Recce is a new iOS app that provides a 3D, animated, aerial view of a city (just London for now; San Francisco and New York soon). The name mystified me at first: When I read the TechCrunch headline—“A Rich, Interactive Map That’s Also a Gaming Platform”—I took in “rich,” applied it to Recce, and concluded it was an Italian word, pronounced, like “bocce,” with a /ch/ in the middle. Retchie? Hmm.
Then I read reporter Ingrid Lunden’s lede, which explains for stoopid Yanks like me that recce is “pronounced ‘wreckie’, British slang for ‘reconnaissance’ (only English people would make slang out of a word like that).”
News flash! Americans also make slang out of “a word like that”: our version is “recon,” pronounced REE-con. Both abbreviations were originally military slang, but American “recon” is older by one whole war: It was first documented in 1918; “recce” surfaced (as “reccy”) in 1941.

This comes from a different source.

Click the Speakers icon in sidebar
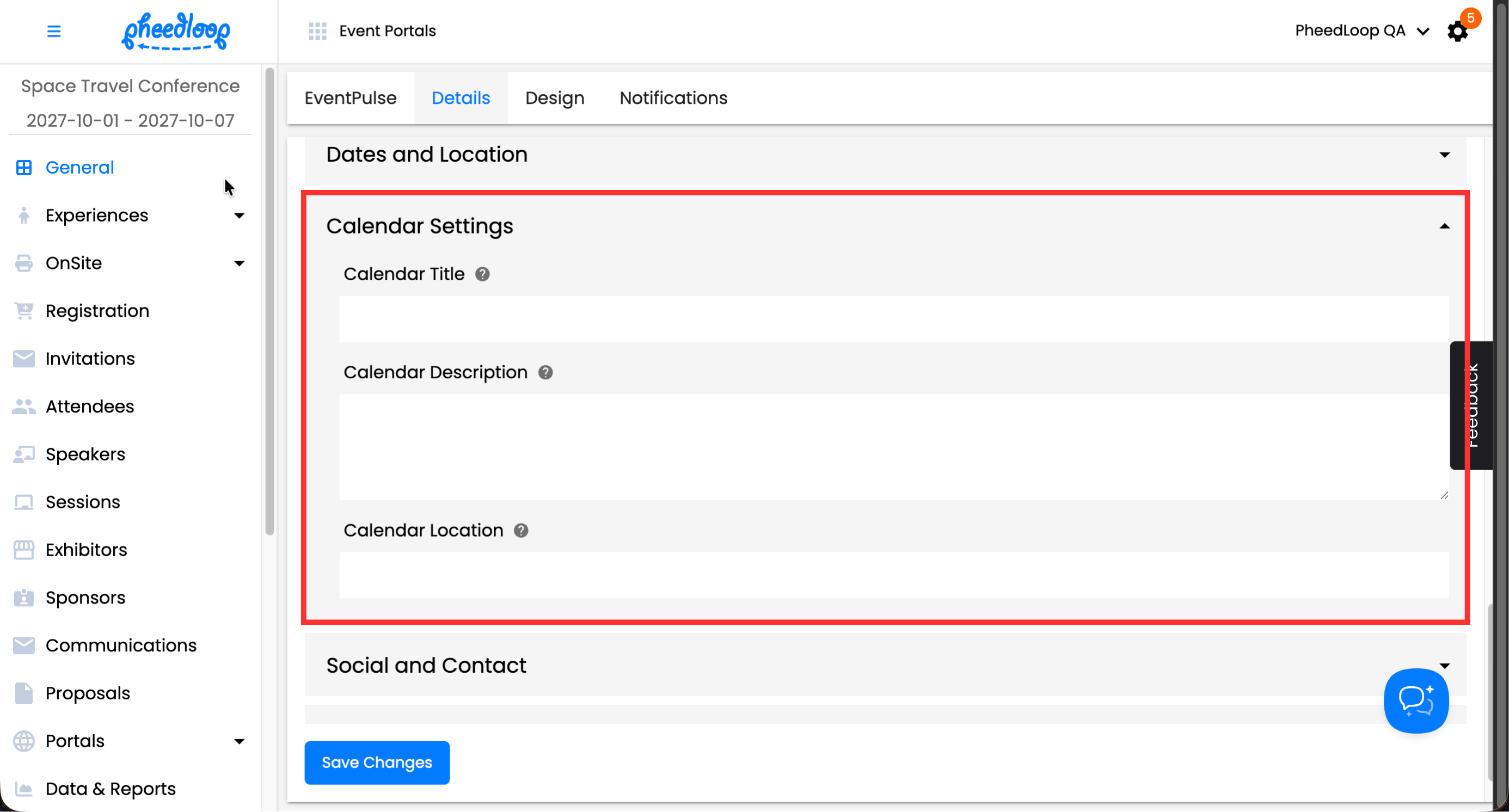Screen dimensions: 1509x812 point(23,454)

One other item in the story caught my attention: Lunden writes that Recce was originally called Mapply “until a French company called Mappy called to say ‘Non!’” That’s one less faux-adverbial -ly name, one more sign that the British are coming, the British are coming.
Breakfast to brekkie I get - the vowel sound is the same. But I call BS on "recce" for reconnaissance.